» TASK PROMPT
After locating the line that contains "Contact Us (611, 877)" in the data below, set down exactly that line and each one after it through the line that contains "[View A Night", and nothing more.

== THE RECORDS

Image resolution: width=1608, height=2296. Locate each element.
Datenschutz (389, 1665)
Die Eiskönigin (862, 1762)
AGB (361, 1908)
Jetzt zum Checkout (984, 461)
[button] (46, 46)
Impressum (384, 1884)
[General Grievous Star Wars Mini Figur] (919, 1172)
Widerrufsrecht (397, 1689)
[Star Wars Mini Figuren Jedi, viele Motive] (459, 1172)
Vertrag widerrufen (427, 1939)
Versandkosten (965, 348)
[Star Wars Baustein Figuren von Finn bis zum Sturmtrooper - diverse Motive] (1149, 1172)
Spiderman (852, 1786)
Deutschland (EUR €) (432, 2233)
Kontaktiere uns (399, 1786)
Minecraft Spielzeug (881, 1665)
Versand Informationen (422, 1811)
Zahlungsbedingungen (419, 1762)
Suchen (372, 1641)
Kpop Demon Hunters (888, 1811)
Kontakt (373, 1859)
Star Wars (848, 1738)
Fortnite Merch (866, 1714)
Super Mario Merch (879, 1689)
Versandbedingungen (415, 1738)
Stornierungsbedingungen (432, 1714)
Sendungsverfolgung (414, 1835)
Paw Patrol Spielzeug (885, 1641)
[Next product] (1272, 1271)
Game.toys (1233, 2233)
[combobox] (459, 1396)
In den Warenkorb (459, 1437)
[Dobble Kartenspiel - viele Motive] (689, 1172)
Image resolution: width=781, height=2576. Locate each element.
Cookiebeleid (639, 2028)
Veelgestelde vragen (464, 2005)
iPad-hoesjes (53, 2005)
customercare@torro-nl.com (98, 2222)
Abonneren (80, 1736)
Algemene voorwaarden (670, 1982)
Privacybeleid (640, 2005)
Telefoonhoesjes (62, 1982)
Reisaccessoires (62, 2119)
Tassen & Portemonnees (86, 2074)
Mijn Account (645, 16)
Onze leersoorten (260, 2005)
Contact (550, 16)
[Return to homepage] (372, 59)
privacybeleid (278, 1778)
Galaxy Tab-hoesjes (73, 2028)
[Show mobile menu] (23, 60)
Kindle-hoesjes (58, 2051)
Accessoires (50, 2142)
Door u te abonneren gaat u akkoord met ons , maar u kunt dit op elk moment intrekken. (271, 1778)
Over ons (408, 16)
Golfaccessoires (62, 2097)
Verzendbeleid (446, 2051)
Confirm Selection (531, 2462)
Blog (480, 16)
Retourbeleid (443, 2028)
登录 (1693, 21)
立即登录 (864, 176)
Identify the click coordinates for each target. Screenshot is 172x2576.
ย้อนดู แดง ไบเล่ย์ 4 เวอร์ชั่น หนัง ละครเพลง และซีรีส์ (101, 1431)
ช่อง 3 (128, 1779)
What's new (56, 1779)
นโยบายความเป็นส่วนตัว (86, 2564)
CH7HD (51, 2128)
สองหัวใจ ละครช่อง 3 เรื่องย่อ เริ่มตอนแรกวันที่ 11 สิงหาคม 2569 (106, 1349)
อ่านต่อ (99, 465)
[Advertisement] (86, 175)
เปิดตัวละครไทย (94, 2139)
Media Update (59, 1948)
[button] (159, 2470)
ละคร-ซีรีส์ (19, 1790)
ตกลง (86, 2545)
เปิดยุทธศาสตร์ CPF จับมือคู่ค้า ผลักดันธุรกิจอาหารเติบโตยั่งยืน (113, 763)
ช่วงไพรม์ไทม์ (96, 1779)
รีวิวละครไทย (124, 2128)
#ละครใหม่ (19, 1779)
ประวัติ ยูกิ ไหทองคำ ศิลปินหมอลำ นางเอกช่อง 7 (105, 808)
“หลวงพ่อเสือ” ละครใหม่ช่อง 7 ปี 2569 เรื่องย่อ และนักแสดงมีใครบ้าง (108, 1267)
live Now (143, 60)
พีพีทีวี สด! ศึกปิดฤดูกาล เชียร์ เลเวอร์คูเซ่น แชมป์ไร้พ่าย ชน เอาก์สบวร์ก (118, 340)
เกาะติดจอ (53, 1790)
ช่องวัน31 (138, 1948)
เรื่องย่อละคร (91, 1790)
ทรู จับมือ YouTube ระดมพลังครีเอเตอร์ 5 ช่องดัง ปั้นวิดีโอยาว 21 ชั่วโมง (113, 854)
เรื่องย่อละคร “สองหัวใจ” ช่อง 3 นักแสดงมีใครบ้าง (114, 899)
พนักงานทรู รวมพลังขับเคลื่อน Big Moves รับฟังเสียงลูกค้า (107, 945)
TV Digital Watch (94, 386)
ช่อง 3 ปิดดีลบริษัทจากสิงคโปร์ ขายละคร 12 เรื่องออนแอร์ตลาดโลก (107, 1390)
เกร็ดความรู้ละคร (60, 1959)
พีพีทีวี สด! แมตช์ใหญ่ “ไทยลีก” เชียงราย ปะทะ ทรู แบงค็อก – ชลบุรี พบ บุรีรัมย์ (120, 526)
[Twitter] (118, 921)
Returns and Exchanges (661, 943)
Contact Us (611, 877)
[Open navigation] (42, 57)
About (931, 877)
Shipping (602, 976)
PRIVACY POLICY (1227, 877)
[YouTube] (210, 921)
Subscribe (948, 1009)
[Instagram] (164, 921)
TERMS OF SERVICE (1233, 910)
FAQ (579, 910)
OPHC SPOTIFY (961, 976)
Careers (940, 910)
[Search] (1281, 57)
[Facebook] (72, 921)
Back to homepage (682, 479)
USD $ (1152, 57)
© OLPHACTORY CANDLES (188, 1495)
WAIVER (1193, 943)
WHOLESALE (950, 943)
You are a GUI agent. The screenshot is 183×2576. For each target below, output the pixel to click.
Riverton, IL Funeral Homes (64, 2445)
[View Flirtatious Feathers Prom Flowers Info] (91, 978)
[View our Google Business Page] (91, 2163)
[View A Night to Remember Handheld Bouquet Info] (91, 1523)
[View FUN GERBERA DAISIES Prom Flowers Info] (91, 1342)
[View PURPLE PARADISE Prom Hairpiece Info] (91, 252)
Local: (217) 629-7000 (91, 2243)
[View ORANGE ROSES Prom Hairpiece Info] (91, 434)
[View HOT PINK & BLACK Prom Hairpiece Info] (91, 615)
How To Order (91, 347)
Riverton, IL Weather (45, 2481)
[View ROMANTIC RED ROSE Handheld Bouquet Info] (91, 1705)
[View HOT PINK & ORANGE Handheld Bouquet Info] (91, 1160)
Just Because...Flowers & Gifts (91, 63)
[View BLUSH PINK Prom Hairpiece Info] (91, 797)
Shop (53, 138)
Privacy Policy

====

» ANSWER AREA
Contact Us (611, 877)
[Open navigation] (42, 57)
About (931, 877)
Shipping (602, 976)
PRIVACY POLICY (1227, 877)
[YouTube] (210, 921)
Subscribe (948, 1009)
[Instagram] (164, 921)
TERMS OF SERVICE (1233, 910)
FAQ (579, 910)
OPHC SPOTIFY (961, 976)
Careers (940, 910)
[Search] (1281, 57)
[Facebook] (72, 921)
Back to homepage (682, 479)
USD $ (1152, 57)
© OLPHACTORY CANDLES (188, 1495)
WAIVER (1193, 943)
WHOLESALE (950, 943)
You are a GUI agent. The screenshot is 183×2576. For each target below, output the pixel to click.
Riverton, IL Funeral Homes (64, 2445)
[View Flirtatious Feathers Prom Flowers Info] (91, 978)
[View our Google Business Page] (91, 2163)
[View A Night to Remember Handheld Bouquet Info] (91, 1523)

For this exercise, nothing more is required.